As of Thursday, 99.77% of California is experiencing drought, according to tracking by the U.S. Drought Monitor. Just one (very small) corner of the state is left out.
The drought map of California shows shades of orange, red, and even dark burgundy for the driest parts of the state. But if you look to the far northwest, where the state borders Oregon and the Pacific Ocean, there’s a tiny patch of yellow to be found in Del Norte County.
Del Norte County, with a population around 28,000, is perhaps best known for its lush coastal redwood forest. About two-thirds of the county is experiencing drought, but one-third – the furthest northwest sliver of the county – is not.
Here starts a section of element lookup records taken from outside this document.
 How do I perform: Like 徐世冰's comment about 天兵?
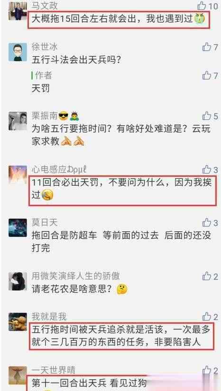point(206,46)
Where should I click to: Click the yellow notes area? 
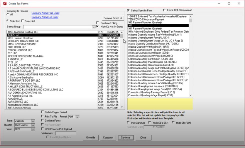[160, 104]
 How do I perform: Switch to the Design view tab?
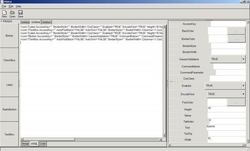pyautogui.click(x=25, y=144)
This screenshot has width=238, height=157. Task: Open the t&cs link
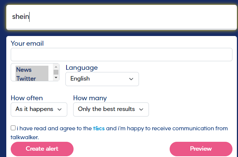[99, 128]
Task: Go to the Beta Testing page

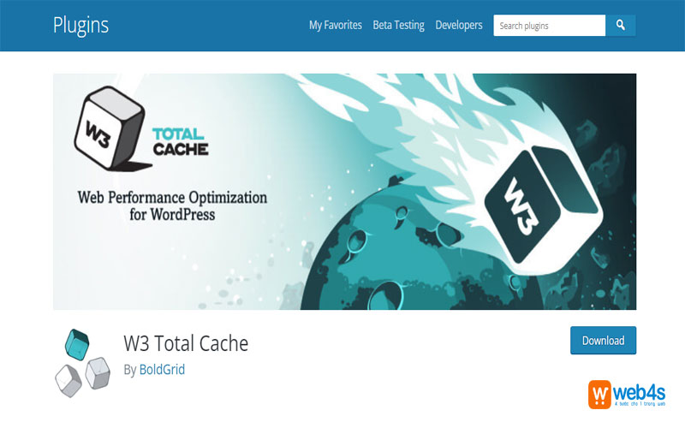Action: pyautogui.click(x=398, y=26)
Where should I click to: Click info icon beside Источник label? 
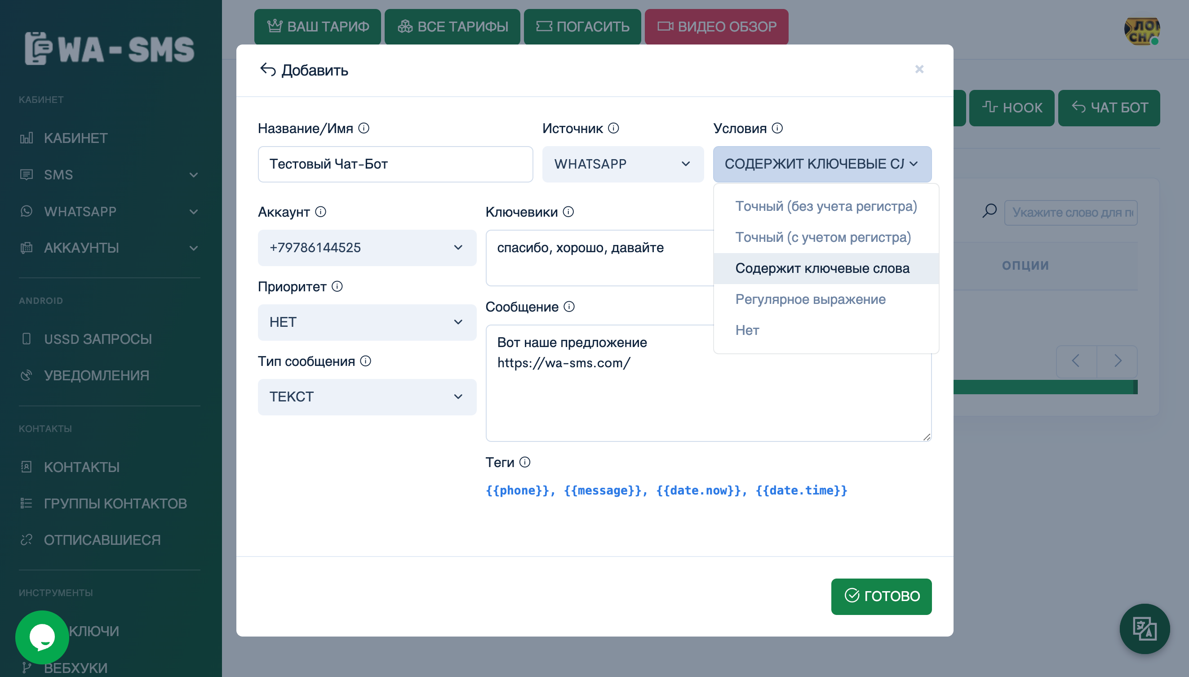(x=613, y=128)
That small area accounts for the entirety of California’s 0.23% of drought-free territory.
Even still, that part of Del Norte County isn’t exactly in the clear. It’s classified as “abnormally dry” – just one step below “moderate drought” on the Monitor’s severity scale.
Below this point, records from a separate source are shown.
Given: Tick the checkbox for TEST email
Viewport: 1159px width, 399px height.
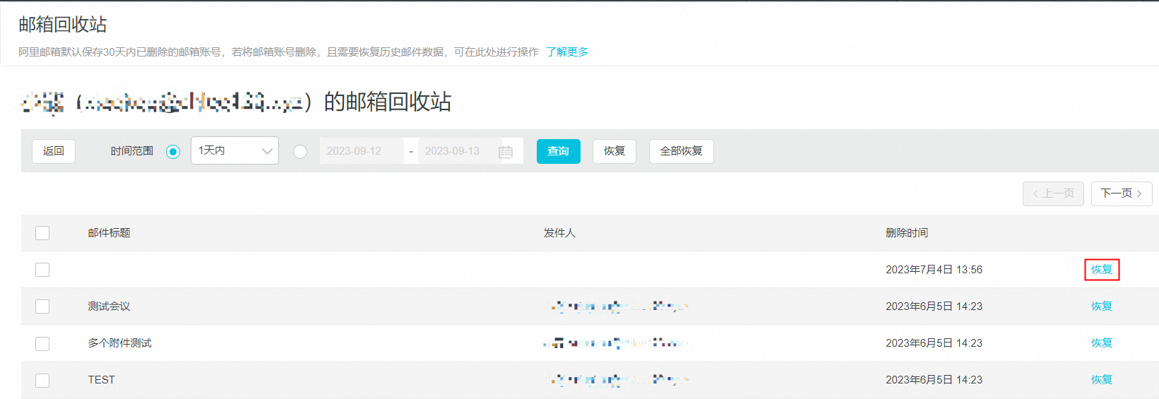Looking at the screenshot, I should pos(42,380).
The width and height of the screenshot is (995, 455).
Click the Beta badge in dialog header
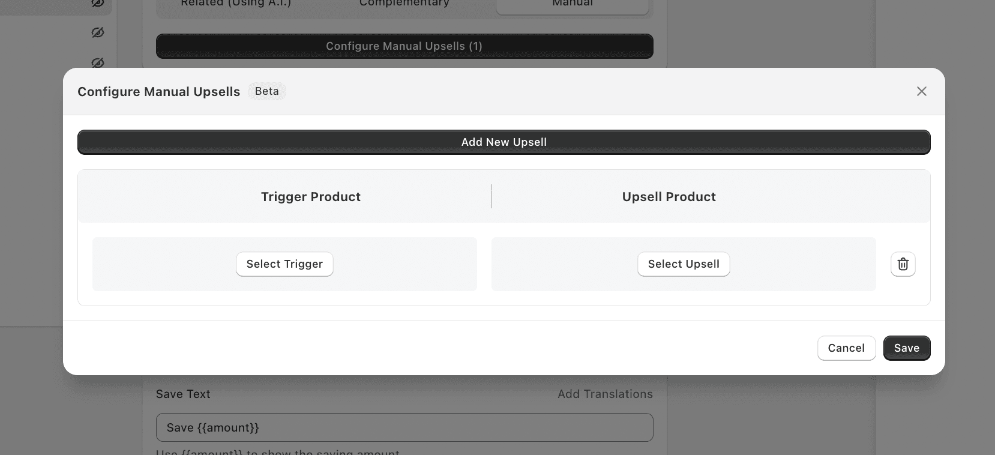coord(267,91)
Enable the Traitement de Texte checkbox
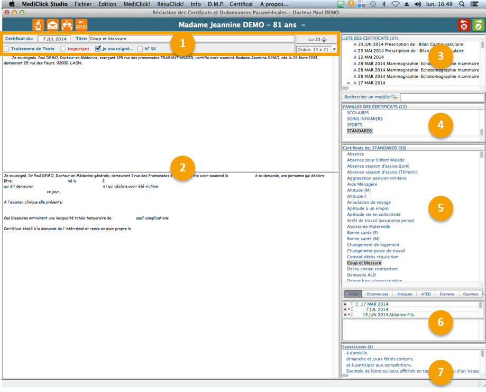Viewport: 486px width, 392px height. (x=7, y=49)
Outside the northwest, the least drought-stricken part of the state, counterintuitively, is all the way at the southern border. San Diego and Imperial counties are both primarily in “moderate drought,” faring much better than their neighbors to the north. The area has seen some monsoonal summer rain, which could be helping them out.
The dark, almost maroon shade of red over the Central Valley on the map makes up the 17% of California in the worst drought category: exceptional drought.
As the National Weather Service predicts a 91% chance La Niña will continue through the fall, and possibly even through the winter, there’s concern it will bring even more dry skies over California.